Les quatre hardis montagnards quittèrent donc le Breuil le 16 juillet à 6 heures 30 minutes du matin ; à 1 heure, ils arrivèrent à la troisième plateforme de la tente, où ils passèrent la nuit. Le 17, au point du jour, ils continuèrent l’ascension par la route qu’ils avaient précédemment suivie. Dépassant successivement la « Grande-Tour, » la « Crête du Coq, » la « Cravate » et « l’Épaule[2], » ils atteignirent, à 10 heures du matin, le point situé à la base du dernier pic et où les guides s’étaient arrêtés pour redescendre le 14[3]. Près de 245 mètres restaient encore à escalader, et, dit l’abbé, « nous allions entrer en pays inconnu, n’étant jamais allés aussi loin. » La crevasse qui avait arrêté Bennen ayant été franchie, l’expédition monta directement au sommet, par des rochers qui, sur une certaine distance, n’offrirent aucune difficulté particulière. Mais bientôt ils se virent arrêtés par les escarpements à pic du haut desquels nous avions roulé des pierres (le 14), et Carrel les contourna à gauche (côté de Z’Mutt). Cette partie du trajet offrit les plus grandes difficultés ; des chutes de pierres et de stalactites de glace rendaient leur situation si dangereuse[4], que les guides préférèrent monter de nouveau en droite ligne au sommet, en escaladant des rochers que l’abbé dit être presque perpendiculaires ; « ce passage, ajoute-t-il, fut celui qui nous prit le plus de temps et qui nous donna le plus de peine. » Enfin, ils atteignirent une fissure de rochers formant une sorte de galerie naturelle horizontale. Ils la suivirent en rampant, dans la direction d’une arête qui s’inclinait à peu près vers le nord-ouest ; arrivés près de cette arête, ils constatèrent qu’il leur était impossible de l’escalader sur ce point, mais qu’ils pourraient l’atteindre un peu plus bas en se laissant glisser le long d’un couloir presque perpendiculaire. Le courageux abbé était le plus lourd des quatre ascensionnistes, aussi fut-il sacrifié au succès de l’expédition. Lui et Meynet, restant en arrière, descendirent successivement leurs deux compagnons dans le couloir. Carrel et Bich grimpèrent de l’autre côté, atteignirent d’abord l’arête qui descendait vers le nord-ouest, trouvèrent bientôt après une « route facile[5], se mirent à courir » et gagnèrent en quelques minutes l’extrémité méridionale de l’arête qui forme le sommet.

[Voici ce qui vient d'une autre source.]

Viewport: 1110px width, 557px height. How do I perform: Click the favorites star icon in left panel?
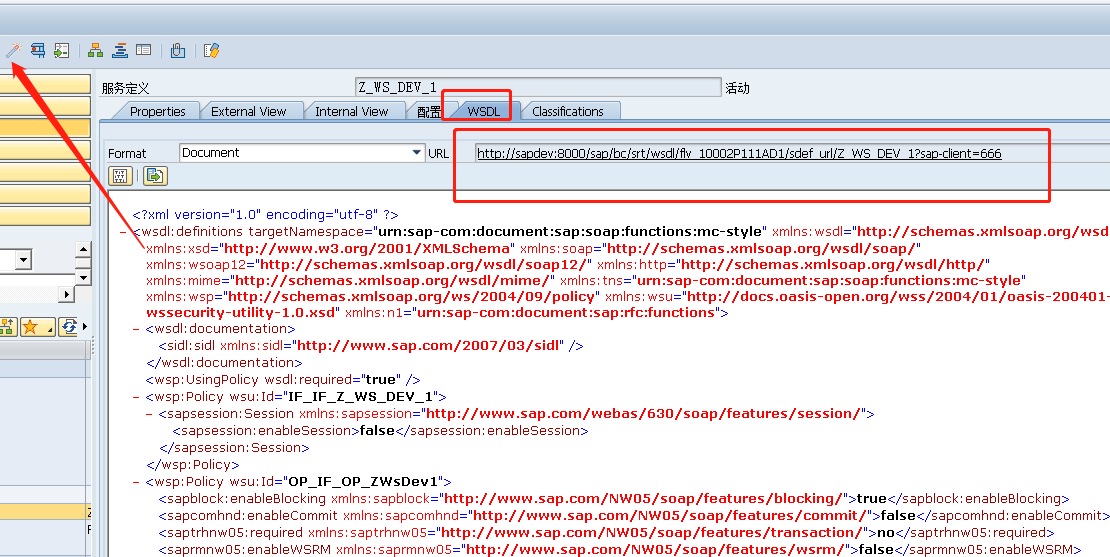31,327
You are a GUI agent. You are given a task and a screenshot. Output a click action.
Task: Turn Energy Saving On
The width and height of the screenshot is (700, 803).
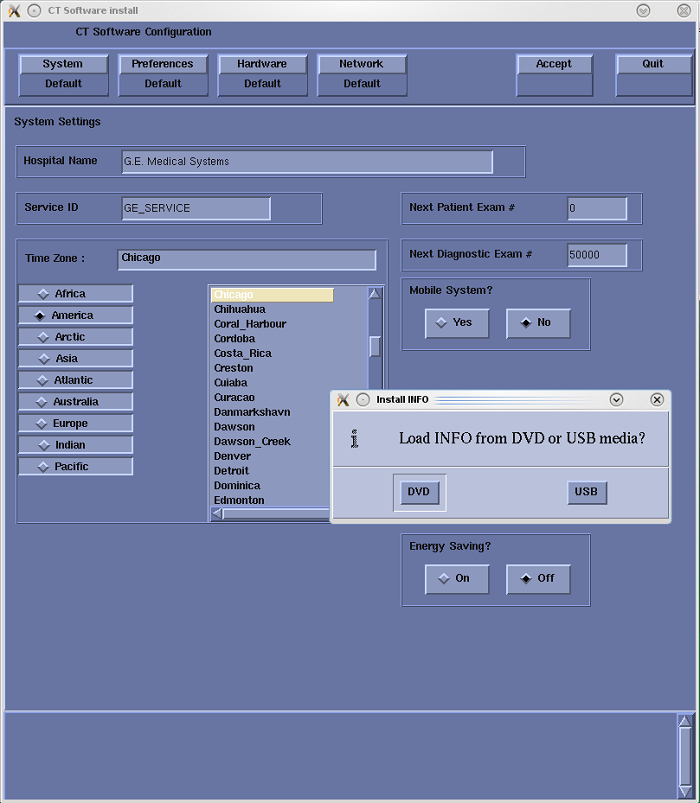(x=457, y=578)
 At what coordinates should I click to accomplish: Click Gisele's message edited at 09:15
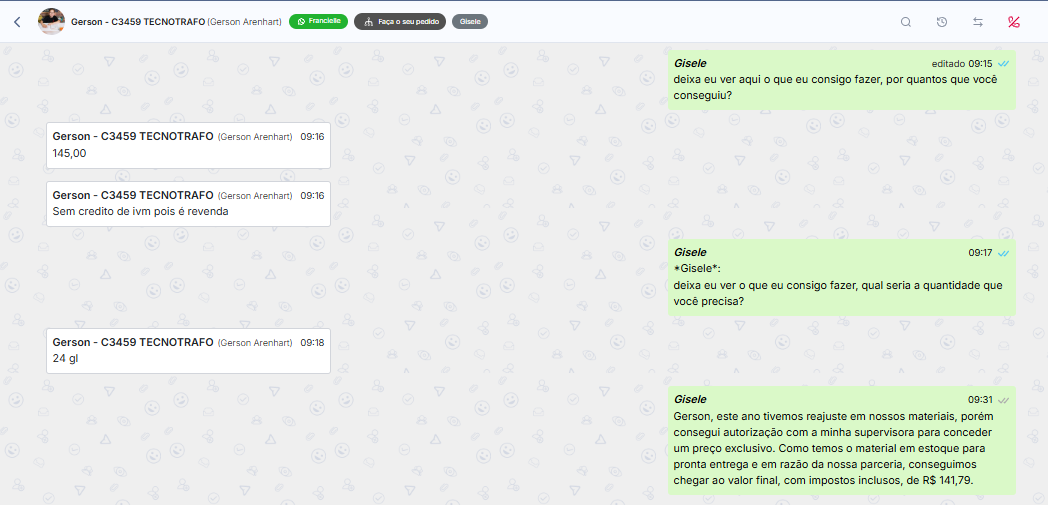(841, 80)
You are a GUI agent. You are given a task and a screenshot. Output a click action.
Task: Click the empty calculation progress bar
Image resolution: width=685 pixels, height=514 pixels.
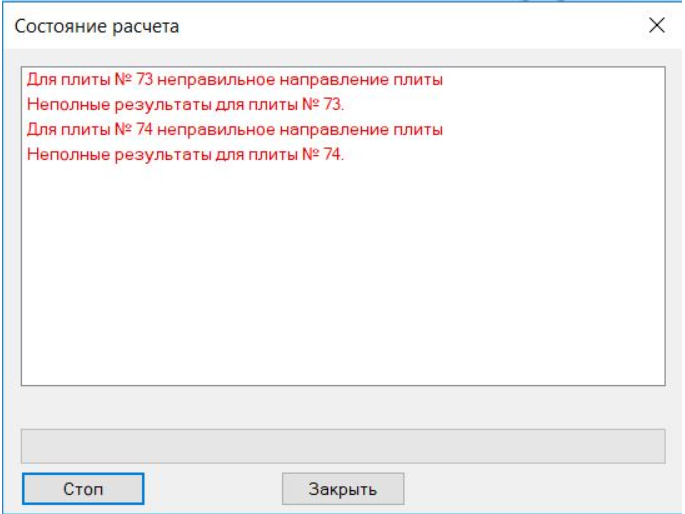click(x=342, y=445)
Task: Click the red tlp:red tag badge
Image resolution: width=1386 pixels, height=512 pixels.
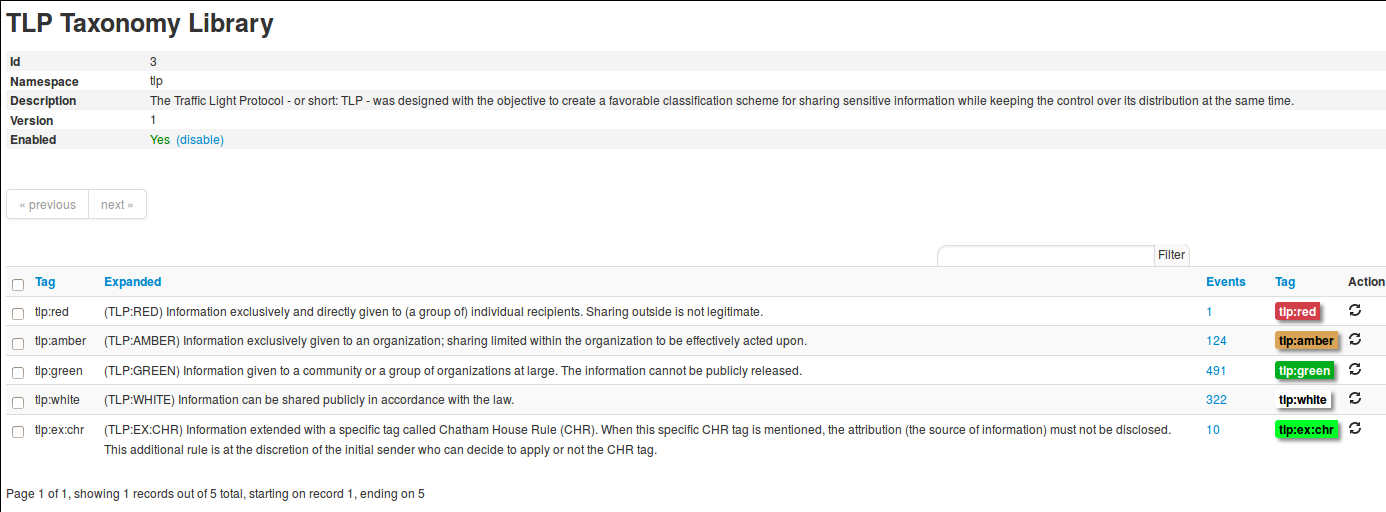Action: pos(1297,312)
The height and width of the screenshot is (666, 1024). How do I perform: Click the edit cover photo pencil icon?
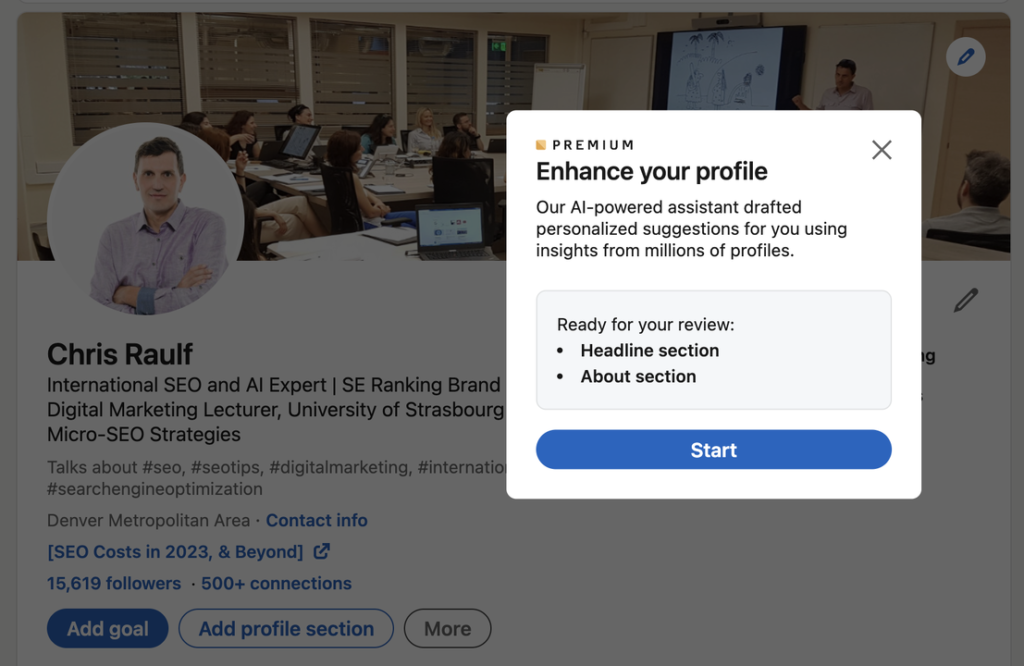[965, 57]
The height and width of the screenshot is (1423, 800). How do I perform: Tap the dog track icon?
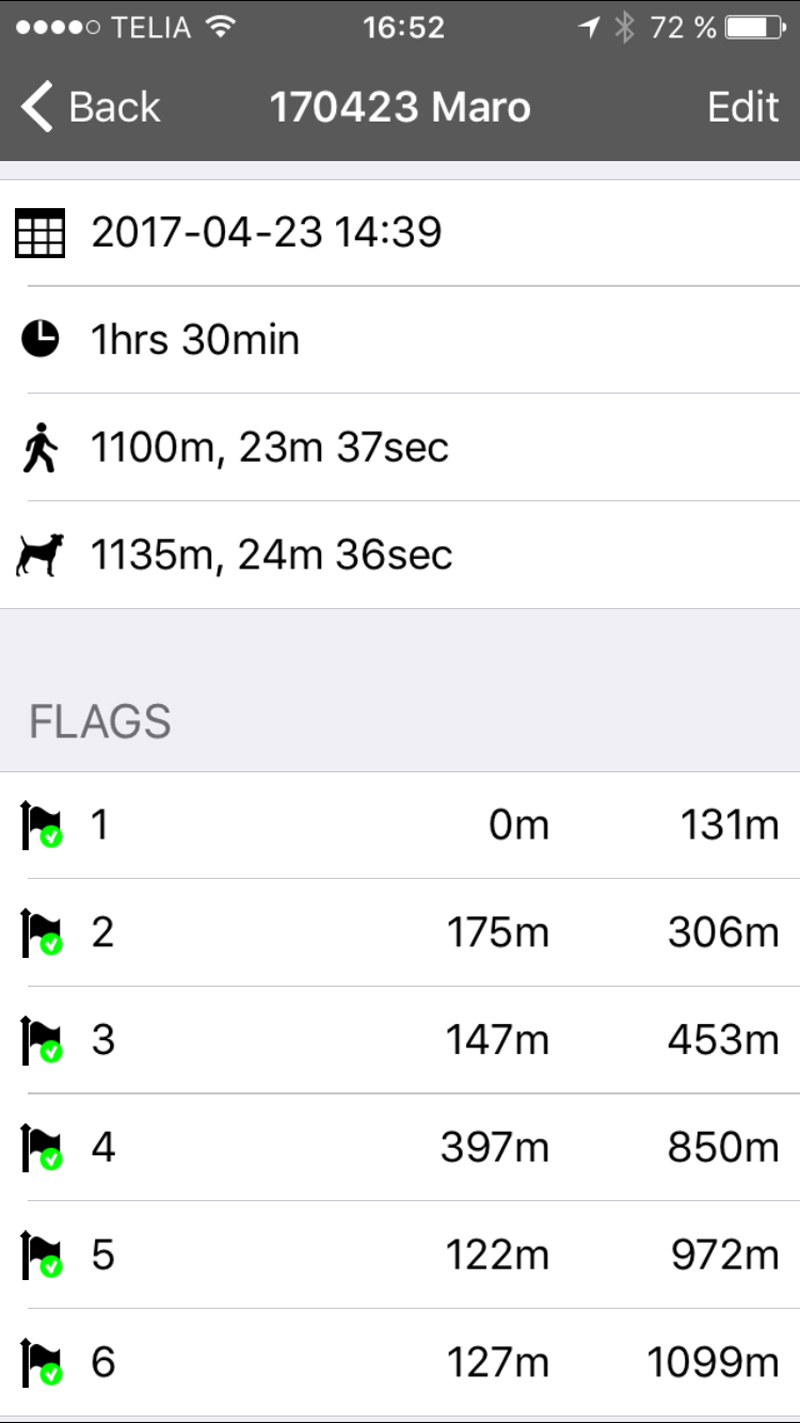tap(40, 555)
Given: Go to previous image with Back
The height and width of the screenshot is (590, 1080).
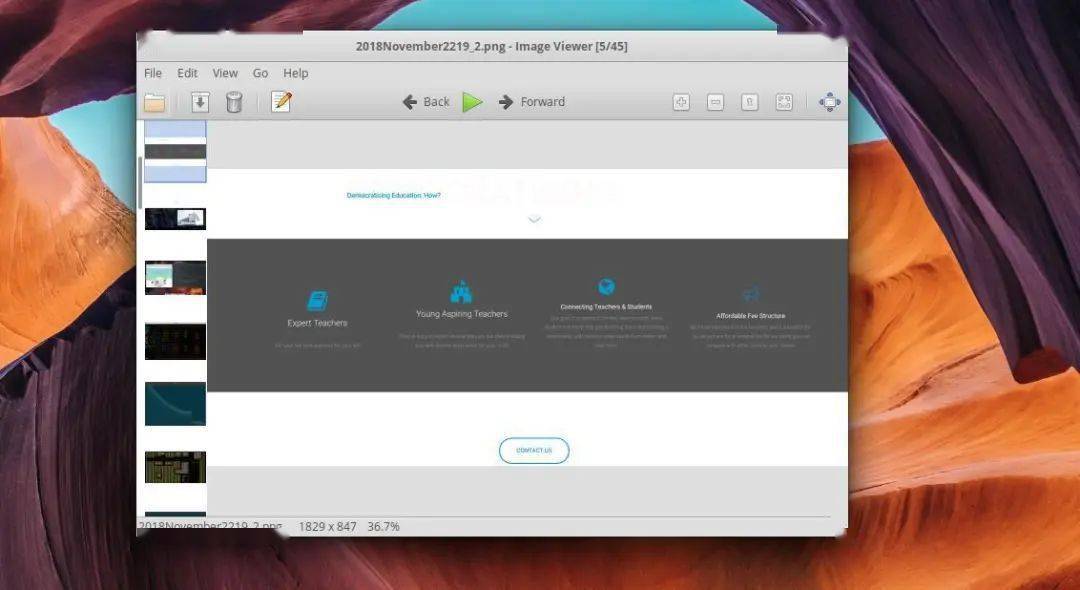Looking at the screenshot, I should [x=426, y=102].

  1. V. l’Appendice n° II, tentative n° 1.
  2. Ces appellations, ainsi que celles de Grand-Escalier, col du Lion, Tête du Lion, Cheminée, etc., avaient été inventées par Carrel et par moi, pour nous rappeler certains passages qui offraient une ressemblance réelle ou supposée avec les objets qu’ils désignaient.
  3. Ce point est désigné par la lettre E, sur le profil inférieur de la gravure qui l’ait face à la page 78.
  4. J’ai vu près du sommet du Cervin des stalactites de glace suspendues aux rochers et longues de plus de 30 mètres.
  5. Ce sont les propres paroles de l’abbé. Je pense qu’il, a voulu dire comparativement facile.